I was going to suggest contacting Spectrum Digital, but I couldn't even find a website for them anymore.
Thank you Robert.
I understand that Spectrum Digital has been out of business for over ten years now.
Unfortunately, updating the platform is not an option.
If you're willing to build your own, possibly the Spectrum Digital schematics and firmware have, after so many years, been open sourced or possibly Texas Inst has them. Spectrum Digital was essentially TI's main emulator supplier for the better part of 20 years. Some components (all ?) would be EOL but the design is simple enough so it should be possible to find replacements or modify the design.

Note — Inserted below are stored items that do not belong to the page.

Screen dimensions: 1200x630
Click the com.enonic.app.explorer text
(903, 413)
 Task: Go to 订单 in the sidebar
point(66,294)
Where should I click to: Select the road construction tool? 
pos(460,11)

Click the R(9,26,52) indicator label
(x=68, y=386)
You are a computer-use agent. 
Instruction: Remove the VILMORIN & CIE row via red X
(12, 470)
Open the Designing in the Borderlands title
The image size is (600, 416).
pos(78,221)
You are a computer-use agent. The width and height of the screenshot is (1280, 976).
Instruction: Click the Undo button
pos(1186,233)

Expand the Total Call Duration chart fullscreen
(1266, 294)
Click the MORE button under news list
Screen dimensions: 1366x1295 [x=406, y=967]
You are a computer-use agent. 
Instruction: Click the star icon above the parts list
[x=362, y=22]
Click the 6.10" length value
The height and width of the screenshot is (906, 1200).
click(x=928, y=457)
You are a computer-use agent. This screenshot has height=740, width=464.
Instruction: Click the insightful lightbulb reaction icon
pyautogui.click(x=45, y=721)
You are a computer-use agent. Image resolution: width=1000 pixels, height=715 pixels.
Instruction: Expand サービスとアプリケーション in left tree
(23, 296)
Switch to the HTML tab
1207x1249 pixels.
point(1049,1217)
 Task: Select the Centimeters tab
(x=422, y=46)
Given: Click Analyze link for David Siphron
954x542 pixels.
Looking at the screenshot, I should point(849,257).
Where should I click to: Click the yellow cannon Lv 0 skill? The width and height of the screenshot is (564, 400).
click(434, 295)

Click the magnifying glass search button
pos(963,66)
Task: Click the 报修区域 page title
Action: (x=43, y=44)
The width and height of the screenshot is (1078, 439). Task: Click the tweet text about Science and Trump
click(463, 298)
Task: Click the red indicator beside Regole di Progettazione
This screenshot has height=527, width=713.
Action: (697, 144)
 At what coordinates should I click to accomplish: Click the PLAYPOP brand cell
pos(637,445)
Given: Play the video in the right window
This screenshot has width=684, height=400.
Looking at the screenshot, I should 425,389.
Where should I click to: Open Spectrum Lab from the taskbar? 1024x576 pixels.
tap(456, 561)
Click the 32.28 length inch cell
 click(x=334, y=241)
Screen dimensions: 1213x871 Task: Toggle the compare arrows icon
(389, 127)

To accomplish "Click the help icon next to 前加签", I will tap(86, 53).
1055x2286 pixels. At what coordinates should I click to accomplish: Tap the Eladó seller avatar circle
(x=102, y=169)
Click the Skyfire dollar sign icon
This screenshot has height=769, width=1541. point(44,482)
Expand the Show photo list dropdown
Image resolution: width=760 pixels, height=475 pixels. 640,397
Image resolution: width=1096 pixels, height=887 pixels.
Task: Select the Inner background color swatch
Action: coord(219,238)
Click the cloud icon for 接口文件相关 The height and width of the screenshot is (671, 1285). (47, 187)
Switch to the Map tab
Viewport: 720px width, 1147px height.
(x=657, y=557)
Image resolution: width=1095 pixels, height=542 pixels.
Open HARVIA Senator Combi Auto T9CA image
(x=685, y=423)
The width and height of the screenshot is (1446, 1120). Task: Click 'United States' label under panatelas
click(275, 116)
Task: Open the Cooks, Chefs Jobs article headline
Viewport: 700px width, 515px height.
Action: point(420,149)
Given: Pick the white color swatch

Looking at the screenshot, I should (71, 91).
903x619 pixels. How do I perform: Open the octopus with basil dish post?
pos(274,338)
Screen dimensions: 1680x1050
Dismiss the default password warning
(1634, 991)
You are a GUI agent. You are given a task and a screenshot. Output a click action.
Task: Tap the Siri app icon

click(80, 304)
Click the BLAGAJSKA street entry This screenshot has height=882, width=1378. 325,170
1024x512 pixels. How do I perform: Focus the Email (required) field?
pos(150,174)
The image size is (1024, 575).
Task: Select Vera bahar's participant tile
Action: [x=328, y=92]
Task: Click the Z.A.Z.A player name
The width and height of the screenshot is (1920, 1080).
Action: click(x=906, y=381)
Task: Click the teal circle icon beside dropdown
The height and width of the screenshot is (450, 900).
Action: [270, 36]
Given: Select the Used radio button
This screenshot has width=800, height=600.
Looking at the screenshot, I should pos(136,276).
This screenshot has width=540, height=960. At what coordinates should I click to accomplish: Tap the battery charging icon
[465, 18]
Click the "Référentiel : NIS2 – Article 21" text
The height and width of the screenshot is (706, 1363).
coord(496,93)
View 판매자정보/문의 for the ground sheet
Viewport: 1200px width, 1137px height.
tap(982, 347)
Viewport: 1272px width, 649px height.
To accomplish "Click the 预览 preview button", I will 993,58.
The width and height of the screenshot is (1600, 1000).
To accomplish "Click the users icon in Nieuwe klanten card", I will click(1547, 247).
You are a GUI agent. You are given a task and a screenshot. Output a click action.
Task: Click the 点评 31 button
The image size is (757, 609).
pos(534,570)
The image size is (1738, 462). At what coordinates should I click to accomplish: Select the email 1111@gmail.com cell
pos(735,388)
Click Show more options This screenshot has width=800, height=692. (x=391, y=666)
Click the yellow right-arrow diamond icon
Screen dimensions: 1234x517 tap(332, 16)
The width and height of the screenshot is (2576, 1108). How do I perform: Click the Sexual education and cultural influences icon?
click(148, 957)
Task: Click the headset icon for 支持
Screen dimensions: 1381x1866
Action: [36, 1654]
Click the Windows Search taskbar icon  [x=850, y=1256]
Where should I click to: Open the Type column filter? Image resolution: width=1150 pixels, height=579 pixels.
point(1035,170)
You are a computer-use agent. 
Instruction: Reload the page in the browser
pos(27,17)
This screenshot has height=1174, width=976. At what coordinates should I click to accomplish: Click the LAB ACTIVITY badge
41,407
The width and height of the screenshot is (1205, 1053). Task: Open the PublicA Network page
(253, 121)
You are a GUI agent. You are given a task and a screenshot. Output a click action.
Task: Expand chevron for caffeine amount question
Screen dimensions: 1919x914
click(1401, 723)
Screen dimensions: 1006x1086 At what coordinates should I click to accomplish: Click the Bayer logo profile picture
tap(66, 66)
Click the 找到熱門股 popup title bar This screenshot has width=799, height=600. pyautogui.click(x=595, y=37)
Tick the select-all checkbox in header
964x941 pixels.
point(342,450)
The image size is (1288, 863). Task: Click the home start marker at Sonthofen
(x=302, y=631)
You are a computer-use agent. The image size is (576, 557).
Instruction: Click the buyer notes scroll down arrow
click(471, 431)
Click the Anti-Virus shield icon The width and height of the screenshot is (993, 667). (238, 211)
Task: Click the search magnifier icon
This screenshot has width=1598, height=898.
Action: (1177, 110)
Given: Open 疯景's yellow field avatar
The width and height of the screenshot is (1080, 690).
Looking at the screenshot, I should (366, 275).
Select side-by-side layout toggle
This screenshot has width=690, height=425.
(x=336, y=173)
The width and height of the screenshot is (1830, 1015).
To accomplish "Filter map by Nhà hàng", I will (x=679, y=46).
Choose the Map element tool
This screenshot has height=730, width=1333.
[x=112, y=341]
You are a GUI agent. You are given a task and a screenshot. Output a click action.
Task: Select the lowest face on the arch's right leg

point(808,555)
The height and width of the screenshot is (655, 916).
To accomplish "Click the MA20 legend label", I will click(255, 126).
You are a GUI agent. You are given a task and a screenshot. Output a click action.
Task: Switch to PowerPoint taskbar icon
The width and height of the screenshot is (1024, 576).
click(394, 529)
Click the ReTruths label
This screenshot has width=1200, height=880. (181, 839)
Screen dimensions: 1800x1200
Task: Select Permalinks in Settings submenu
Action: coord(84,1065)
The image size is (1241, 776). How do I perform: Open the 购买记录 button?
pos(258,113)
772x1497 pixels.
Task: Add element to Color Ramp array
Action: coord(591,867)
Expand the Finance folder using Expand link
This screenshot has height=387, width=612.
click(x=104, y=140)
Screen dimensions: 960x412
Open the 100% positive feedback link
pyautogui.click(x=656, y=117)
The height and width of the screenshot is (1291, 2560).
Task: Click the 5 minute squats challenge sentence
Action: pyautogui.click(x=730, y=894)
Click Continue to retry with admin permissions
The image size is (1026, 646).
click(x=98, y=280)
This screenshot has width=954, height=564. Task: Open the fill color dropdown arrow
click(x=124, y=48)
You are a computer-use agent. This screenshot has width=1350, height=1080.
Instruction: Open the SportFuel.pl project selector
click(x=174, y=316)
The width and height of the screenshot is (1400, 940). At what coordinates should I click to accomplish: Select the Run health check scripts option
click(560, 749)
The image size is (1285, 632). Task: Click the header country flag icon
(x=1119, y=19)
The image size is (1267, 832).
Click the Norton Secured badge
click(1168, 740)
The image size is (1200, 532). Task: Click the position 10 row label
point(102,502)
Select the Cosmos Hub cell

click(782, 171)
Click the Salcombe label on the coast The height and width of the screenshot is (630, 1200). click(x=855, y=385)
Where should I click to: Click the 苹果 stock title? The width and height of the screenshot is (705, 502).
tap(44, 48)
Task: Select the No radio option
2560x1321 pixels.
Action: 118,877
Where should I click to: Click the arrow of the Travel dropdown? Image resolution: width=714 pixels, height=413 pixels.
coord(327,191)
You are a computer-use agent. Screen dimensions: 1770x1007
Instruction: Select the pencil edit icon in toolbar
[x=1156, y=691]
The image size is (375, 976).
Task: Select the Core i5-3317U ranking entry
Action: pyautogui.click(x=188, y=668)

We are willing to build our own, if we can locate the schematics for the Rev B CCA, since that is the revision that works on our system. Charlie is taking your suggestion and posted it on TI E2E. We are also looking at doing some reverse engineering, but having the schematic would be easier. I looked at some of the major components on the board, and they appear to be available.
Well, it was in summer 1997 in Cassel, Germany, when I was working with this Emu, it was good stuff a that time costed about six thousand German Marks. The problem was to get the DSP stuff running reliably on full speed without the Emu, well, because I lacked experience :-).
But for what reason do you now, almost thirty years later, have to dive into the past (with(out) a spacetime machine?), interesting. As to those kits in general, myself would rather expect that any pod-, across-, etc.- compatibility will be missing by default, as the end of horizon will be supporting some same signal standards that manufacturer's specs are met, and often there was more than one solution only.
So, personally, although there may be some documentation available, fully agreeing to what the other members say, I would rather put the energy on a new development, and by the way, why the 'C32 ? Has to do possibly with servo or hard disc drive control ... ? Anyway, 'C32 has some interesting features compensating budget trade-offs to the 'C30 including further development at that very time.
But I still believe - well old-fashioned in view of today's high clock rates for DSP and multicore- or megamodules like https://www.ti.com/lit/ds/symlink/sm320c6472-hirel..., - in full-featured bus architectures, because finally the campaign might be made on the hardware-level - it's the cables.
What every you do, I wish you good luck, and beth the force with you.
P.S.: Besides I understand, that today's DSP-Dev-Kits are price-intensive, eg. the developers of Waldorf changed over to use normal processors for there latest synthesizers (as far as says their marketing on Frankfurt music fair). But personally this may be kind of a treachery as using software lib's instead of firmware-coded (~hard-wired) math functions. But it depends on many parameters, only one is computing power - as for musical instruments, synthesizers, low latency in response is an issue. However, in turn, making a synth based on sampling (to take the easiest approach), one may rather seldomly use the complex arctanh function. So, to close this ideological ex-course, one could quite well use an old 'C32 or as was done as to said music machines, a Moto56K derivative - as it depends.